This machine learning model shows good performance, which highlights its potential to be deployed and used in the real world. Despite this, it does have limitations since the training data does not cover all possible types of news. When deployed in the wild, the model might perform badly in news of other realms, such as entertainment news. If more comprehensive data can be collected, then this model might handle various cases more accurately.
2 Introduction
“Fake news”, also known as disinformation, is deliberately misleading or false information presented as legitimate news (Canada 2024). Its rapid spread in recent years has become a pressing concern, particularly with the rise of social media platforms that accelerate the dissemination of content. These platforms are designed with the primary objective of capturing and retaining user attention for as long as possible (Pennycook and Rand 2021). To that end, fake news often exploits this design to gain traction.

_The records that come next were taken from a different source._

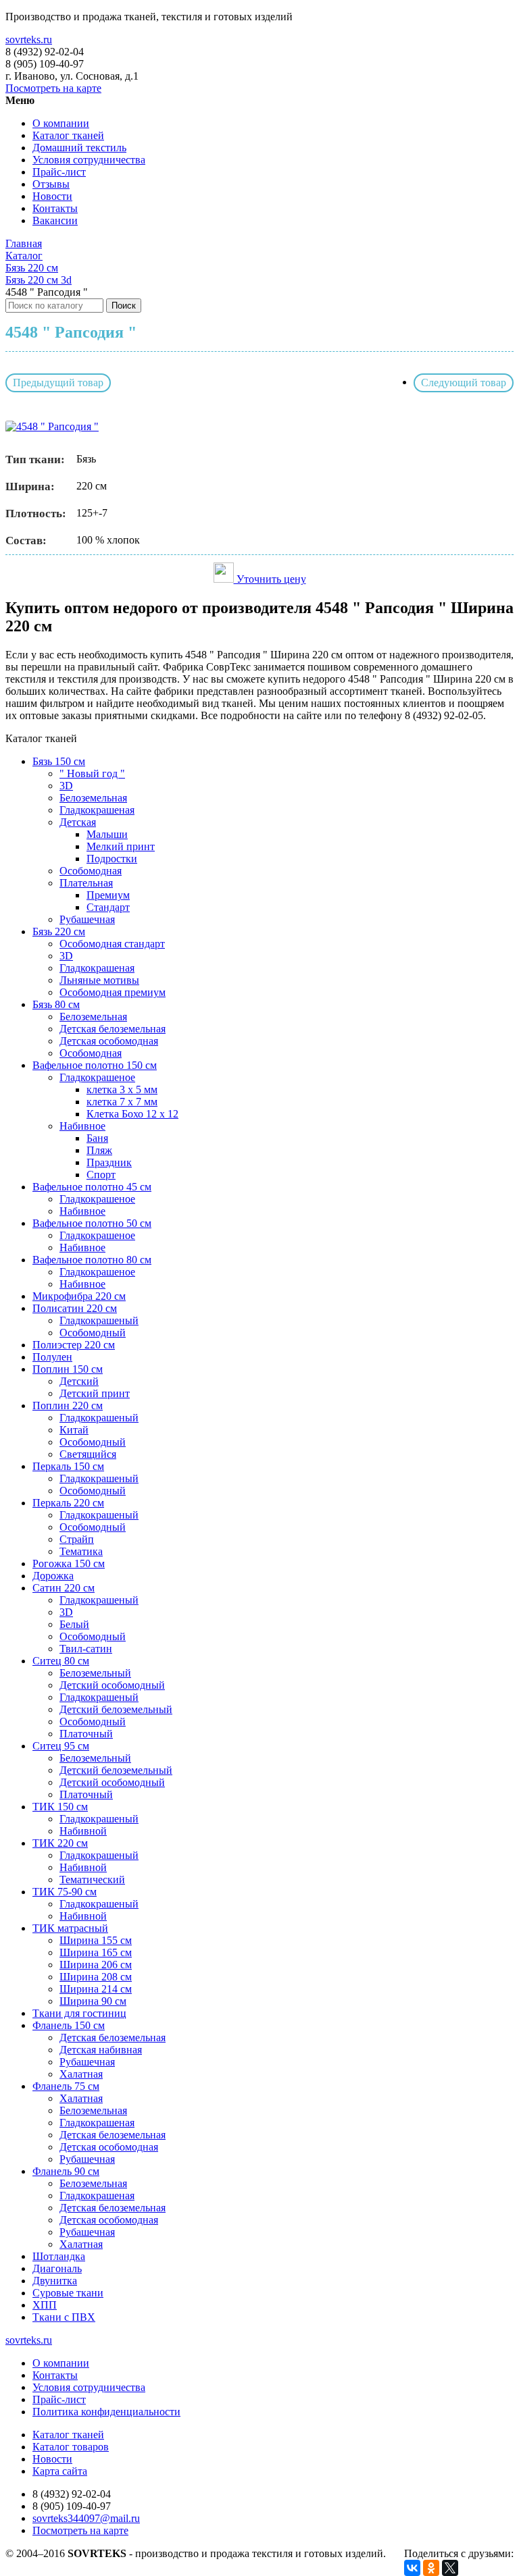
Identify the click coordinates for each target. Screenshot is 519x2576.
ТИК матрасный (70, 1928)
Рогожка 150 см (68, 1563)
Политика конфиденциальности (106, 2411)
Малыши (107, 834)
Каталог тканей (68, 135)
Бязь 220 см (58, 931)
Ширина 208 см (95, 1976)
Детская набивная (100, 2049)
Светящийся (87, 1454)
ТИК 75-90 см (64, 1891)
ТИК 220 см (60, 1843)
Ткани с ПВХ (63, 2317)
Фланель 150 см (68, 2025)
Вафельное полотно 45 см (91, 1186)
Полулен (52, 1357)
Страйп (76, 1539)
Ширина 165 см (95, 1952)
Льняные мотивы (99, 980)
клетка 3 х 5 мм (121, 1089)
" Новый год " (92, 773)
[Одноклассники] (431, 2568)
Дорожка (53, 1575)
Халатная (81, 2074)
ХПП (44, 2305)
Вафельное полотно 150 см (94, 1065)
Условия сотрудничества (88, 159)
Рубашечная (87, 919)
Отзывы (51, 184)
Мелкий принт (120, 846)
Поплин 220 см (67, 1405)
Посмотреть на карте (53, 88)
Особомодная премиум (112, 992)
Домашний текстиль (79, 147)
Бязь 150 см (58, 761)
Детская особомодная (108, 1041)
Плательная (86, 883)
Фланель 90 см (65, 2171)
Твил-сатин (85, 1648)
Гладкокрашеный (99, 1320)
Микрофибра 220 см (79, 1296)
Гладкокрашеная (96, 810)
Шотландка (58, 2256)
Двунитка (54, 2280)
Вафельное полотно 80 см (91, 1259)
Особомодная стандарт (112, 943)
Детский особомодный (112, 1685)
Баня (97, 1138)
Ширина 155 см (95, 1940)
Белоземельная (93, 798)
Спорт (101, 1174)
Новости (52, 196)
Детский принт (94, 1393)
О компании (60, 123)
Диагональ (57, 2268)
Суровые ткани (67, 2292)
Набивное (82, 1126)
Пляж (99, 1150)
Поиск (124, 305)
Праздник (109, 1162)
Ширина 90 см (92, 2001)
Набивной (83, 1831)
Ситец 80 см (60, 1660)
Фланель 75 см (65, 2086)
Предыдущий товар (58, 382)
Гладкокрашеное (97, 1077)
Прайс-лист (59, 172)
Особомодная (90, 870)
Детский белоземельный (115, 1709)
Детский (79, 1381)
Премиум (108, 895)
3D (66, 785)
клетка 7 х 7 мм (121, 1101)
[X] (450, 2568)
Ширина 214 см (95, 1989)
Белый (74, 1624)
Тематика (81, 1551)
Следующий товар (463, 382)
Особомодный (92, 1332)
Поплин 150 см (67, 1369)
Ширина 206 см (95, 1964)
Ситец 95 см (60, 1746)
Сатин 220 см (63, 1588)
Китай (74, 1430)
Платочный (86, 1733)
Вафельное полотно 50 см (91, 1223)
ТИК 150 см (60, 1806)
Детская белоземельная (112, 1028)
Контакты (55, 208)
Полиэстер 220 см (73, 1344)
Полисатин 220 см (74, 1308)
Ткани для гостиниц (79, 2013)
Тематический (92, 1879)
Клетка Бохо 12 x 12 (132, 1114)
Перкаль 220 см (68, 1502)
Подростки (111, 858)
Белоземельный (95, 1673)
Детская (77, 822)
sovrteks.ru (28, 39)
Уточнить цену (270, 579)
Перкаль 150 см (68, 1466)
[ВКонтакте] (412, 2568)
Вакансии (55, 220)
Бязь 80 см (56, 1004)
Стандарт (108, 907)
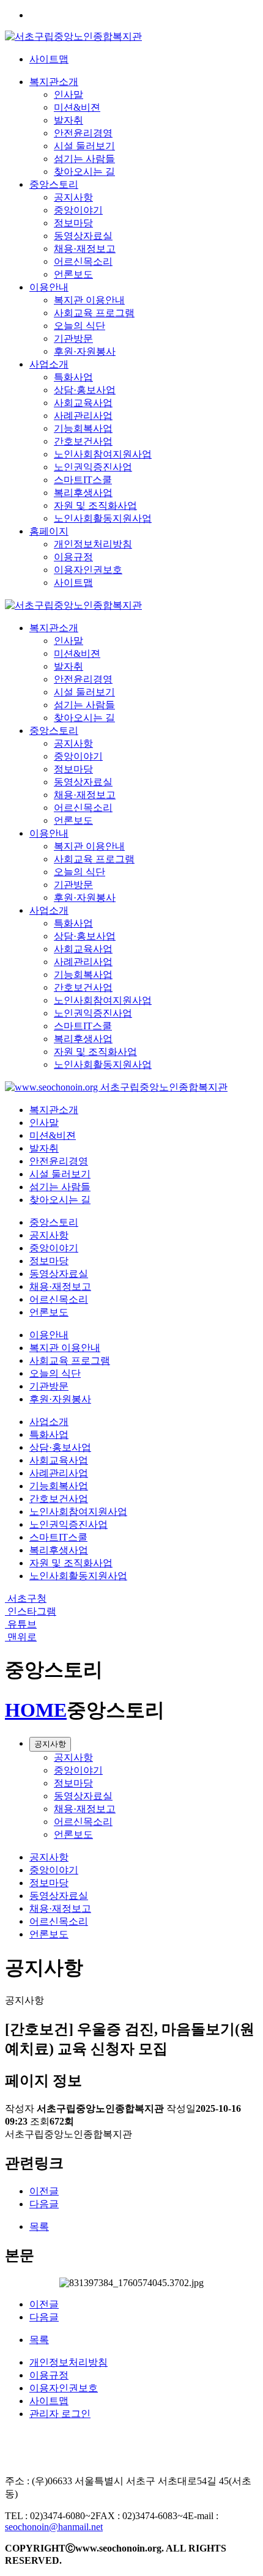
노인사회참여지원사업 (103, 454)
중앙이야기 (78, 210)
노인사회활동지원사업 (103, 518)
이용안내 (49, 287)
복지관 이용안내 (89, 300)
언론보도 (73, 274)
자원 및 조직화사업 (95, 505)
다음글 (44, 2204)
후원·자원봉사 (85, 351)
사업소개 (49, 364)
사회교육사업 (83, 403)
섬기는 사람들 (84, 159)
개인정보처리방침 (93, 544)
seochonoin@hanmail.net (54, 2527)
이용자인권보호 (88, 569)
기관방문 (73, 338)
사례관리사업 (83, 415)
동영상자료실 (83, 236)
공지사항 (73, 197)
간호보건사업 (83, 441)
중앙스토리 (53, 184)
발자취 (68, 120)
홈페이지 (49, 531)
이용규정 (73, 557)
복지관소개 (53, 81)
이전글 (44, 2191)
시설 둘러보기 (84, 146)
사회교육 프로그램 (94, 313)
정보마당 (73, 223)
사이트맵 (49, 59)
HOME (36, 1710)
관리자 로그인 (60, 2413)
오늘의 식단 (79, 325)
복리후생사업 (83, 492)
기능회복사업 (83, 428)
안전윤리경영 (83, 133)
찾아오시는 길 (84, 171)
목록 (39, 2226)
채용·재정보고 (85, 248)
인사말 (68, 94)
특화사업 (73, 377)
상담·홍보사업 (85, 390)
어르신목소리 (83, 261)
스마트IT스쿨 (83, 480)
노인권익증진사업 (93, 467)
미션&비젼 (77, 107)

There is high public awareness of this issue in Canada. In 2023, Statistics Canada reported that 59% of Canadians admitted that they were “very or extremely concerned about online misinformation” in the Survey Series on People and their Communities (Bilodeau and Khalid 2024). In the United States, the concept of “fake news” grew in popularity during the 2016 presidential election. Allcott and Gentzkow (2017) estimated that false news stories were shared on Facebook at least 38 million times in the 3 months leading up to the election. Such widespread circulation of this false information can have serious consequences, including influencing public opinion and undermining trust in legitimate news sources. Thus, methods for detecting fake news may be beneficial in mitigating its spread.
This report investigates whether a machine learning model can accurately classify news articles as “fake” or “true” based on their textual characteristics, such as the article’s title, subject and body content. Automated detection of fake news has the potential to mitigate the spread and impact of information, particularly in social media’s fast-paced environment where information is shared instantly and at scale, from numerous sources.
3 Data
The dataset used in this analysis is the “Fake and Real News Dataset” available on Kaggle (Bisaillon 2023). It contains approximately 40,000 news articles published in the United States between 2015 and 2018. Each row in the dataset represents a news article, with a column for its title, subject, date, and body text.
3.1 Data Cleaning and Transforming
The raw data from Kaggle was initially provided as two seperate datasets: one for the fake articles and one for the true articles. To prepare the data for modeling, we conducted some validation checks to make sure the data was in the expected format, with no missing observations or duplicate entries. We then cleaned and standardized the data before combining the true and fake datasets into one complete dataset. A new target column was added to label each article as either True or Fake, and the subject column values were simplified into consistent categories (political vs. non‑political) so that the merged dataset has consistent features ready for analysis.
To support model training and evaluation, we shuffled the rows and split the data into training (80%) and testing (20%) sets. Further validation was conducted on the training set to identify any outliers and anomoulous correlations. Finally, we conducted exploratory data analysis (EDA) on the training data set to examine the distribution of the target variable and gain initial insights into the dataset.
4 Methods
4.1 Exploratory Data Analysis (EDA)
To begin our exploratory analysis of the training data, we generated a concise summary of the data, to show the non-null value counts and data types for each feature in the training dataset. This was done using the Pandas .info() method.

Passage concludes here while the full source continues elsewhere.